VB PRODUCTION: WEEK 3
We have four scripts in the can. We should have five by now, but whatever. After a script is turned in we wait for our creative, legal and Standards notes from Adult Swim. Creative notes are generally light, since Lazzo & co. usually trust us and want to let us make the show we want to make, and except in rare instances, whatever notes we do get are generally right on the money. Standards notes are generally light as well, and whatever notes we get from that department are usually very easy to address--change the offending word, cover the offending body part with more costume when it's designed, etc. Legal notes are always a drag because they mess with our ability to anchor the show in real world things sometimes, and a lawyer's definition of "parody" is often vastly different from ours. Still, those are usually easy notes to address--when we get them in time, which we never did last year--and we have a decent and thorough lawyer this time around.
So the first two weeks of production are the domain of the design department. We have a meeting on the first day of the first week, we go over the script, and I give the character/prop and background design supervisors any notes, sketches and guidelines I have for the look of said script. If the script is too "heavy"--i.e. too many brand new, used-only-in-one-shot things have to be designed--we try to talk about streamlining things a bit so they can stay on schedule. "Do you really need 16 henchmen?" "Do we need to see the entire missile silo or will one corner do?" These are the kinds of questions we address then and there. Over the following two weeks I meet with them a few more times to check on their progress and give any notes about their rough designs before they get cleaned up.

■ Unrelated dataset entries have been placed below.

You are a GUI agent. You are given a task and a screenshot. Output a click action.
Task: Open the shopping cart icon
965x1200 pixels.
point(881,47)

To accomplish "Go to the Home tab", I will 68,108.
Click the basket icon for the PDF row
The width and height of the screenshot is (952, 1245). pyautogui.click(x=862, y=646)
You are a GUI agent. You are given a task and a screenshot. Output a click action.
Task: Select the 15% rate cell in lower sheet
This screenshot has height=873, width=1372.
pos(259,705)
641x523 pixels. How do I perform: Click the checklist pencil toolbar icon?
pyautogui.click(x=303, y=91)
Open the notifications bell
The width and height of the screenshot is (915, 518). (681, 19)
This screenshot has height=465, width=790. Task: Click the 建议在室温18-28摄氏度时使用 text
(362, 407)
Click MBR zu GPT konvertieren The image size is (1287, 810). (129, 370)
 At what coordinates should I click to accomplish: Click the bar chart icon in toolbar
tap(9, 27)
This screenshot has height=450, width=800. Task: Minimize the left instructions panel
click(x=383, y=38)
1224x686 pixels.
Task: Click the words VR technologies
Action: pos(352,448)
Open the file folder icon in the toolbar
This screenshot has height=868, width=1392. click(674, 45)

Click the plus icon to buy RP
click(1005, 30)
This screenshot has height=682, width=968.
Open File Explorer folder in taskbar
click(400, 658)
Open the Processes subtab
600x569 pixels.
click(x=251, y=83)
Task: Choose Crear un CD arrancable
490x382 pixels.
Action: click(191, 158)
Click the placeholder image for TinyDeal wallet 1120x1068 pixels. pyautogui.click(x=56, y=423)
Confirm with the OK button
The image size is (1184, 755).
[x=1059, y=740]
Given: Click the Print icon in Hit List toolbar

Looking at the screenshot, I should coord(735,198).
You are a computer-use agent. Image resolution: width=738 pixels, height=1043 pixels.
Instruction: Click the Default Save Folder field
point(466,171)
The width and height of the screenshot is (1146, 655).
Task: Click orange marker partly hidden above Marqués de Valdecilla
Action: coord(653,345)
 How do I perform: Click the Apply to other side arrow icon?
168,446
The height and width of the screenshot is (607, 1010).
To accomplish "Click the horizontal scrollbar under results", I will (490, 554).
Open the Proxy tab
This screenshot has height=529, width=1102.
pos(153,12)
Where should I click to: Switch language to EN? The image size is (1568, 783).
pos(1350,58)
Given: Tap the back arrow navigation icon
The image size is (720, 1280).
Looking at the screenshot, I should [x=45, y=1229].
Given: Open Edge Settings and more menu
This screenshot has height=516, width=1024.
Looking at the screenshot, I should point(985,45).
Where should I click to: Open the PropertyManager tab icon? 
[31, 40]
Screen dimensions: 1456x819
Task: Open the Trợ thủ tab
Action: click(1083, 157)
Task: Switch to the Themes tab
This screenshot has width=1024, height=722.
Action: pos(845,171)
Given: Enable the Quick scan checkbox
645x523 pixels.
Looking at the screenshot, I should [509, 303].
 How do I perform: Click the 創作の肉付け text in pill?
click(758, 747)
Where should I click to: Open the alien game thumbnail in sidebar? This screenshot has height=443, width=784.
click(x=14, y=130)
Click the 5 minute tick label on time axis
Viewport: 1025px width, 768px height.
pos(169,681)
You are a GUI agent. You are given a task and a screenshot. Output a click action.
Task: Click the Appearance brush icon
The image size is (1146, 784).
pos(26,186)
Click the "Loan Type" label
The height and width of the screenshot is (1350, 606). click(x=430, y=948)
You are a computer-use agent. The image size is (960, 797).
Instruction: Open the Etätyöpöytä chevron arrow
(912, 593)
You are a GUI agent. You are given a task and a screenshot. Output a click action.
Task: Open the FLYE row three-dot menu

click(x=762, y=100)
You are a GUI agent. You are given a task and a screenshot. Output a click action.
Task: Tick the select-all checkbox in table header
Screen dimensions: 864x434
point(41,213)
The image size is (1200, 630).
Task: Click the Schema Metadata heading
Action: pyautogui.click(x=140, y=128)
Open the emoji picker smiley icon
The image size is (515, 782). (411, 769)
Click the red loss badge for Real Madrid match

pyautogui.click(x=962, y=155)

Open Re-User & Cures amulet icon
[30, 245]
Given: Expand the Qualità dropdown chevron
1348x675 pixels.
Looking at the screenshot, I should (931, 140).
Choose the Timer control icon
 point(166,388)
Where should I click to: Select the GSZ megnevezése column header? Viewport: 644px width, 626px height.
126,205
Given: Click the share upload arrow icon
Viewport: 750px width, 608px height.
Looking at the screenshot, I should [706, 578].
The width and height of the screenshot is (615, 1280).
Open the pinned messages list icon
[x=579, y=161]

Also during this first two week period we record the episode. We recorded our first episode last Monday, which went really well. Urbaniak and T. Ryder Smith jumped right back in the saddle and nailed their respective characters better than ever. And just to show how very small our production can be, and how no one working on Venture Bros. ever has just one job, we now record at Mike "Dean Venture" Sinterniklaas's studio. Yup, Mike's a sound engineer in addition to being a voice actor. Recording takes the better part of a day and leaves me with hundreds of audio tracks to sift through. Generally, I'm given a disk (or two) of the tracks, I take them home or to the Astrobase, load them into iTunes, and start listening. I write down the name of the track next to its corresponding line in the script and then hand this off to our sound engineer. This takes hours upon hours and is often incredibly frustrating. Sometimes because I have to pick between two excellent, different takes of the same line to decide which is funnier, and other times because no matter how many versions I listen to, there just doesn't seem to be a "right" one. Also, hearing your own voice over a set of headphones, no matter what character you're pretending to be, is...kind of embarrassing. All attempts to condense this process have been fruitless: 9 times out of 10, the track we thought was the best one on the day we recorded it turns out not to be upon a second, private listen. And lots of times the first take of a track that I recorded eight times because I didn't think we were getting it right turns out to be the best of the lot. Anyway, the sound engineer takes this marked up script, pulls the noted tracks, cleans them up and trims them, and then lays them all out in script order in Pro Tools. Which brings us to the slug:
Slugging in this case (the term means something completely different in most other productions) is the process of editing said Pro Tools project to create a sort of Venture Bros. radio show. I sit with the engineer and more or less imagine what the pace of the show will be. We pull tracks together that were recorded hours apart, overlap them and so forth, in order to try to make the show sound like live conversation. When we hit a part of the script where big action is described, I have to kind of imagine how long that action would take, and we leave that part silent (unless of course henchmen are screaming during the action, or Brock is grunting or something). When our little radio show is all edited and sounds right, we check the time. If it's over 23 minutes, I have to start cutting stuff then and there. Or, if it's over but not by too much, I have to at least start seriously thinking about what's going to be cut during the next two phases: storyboard and animatic.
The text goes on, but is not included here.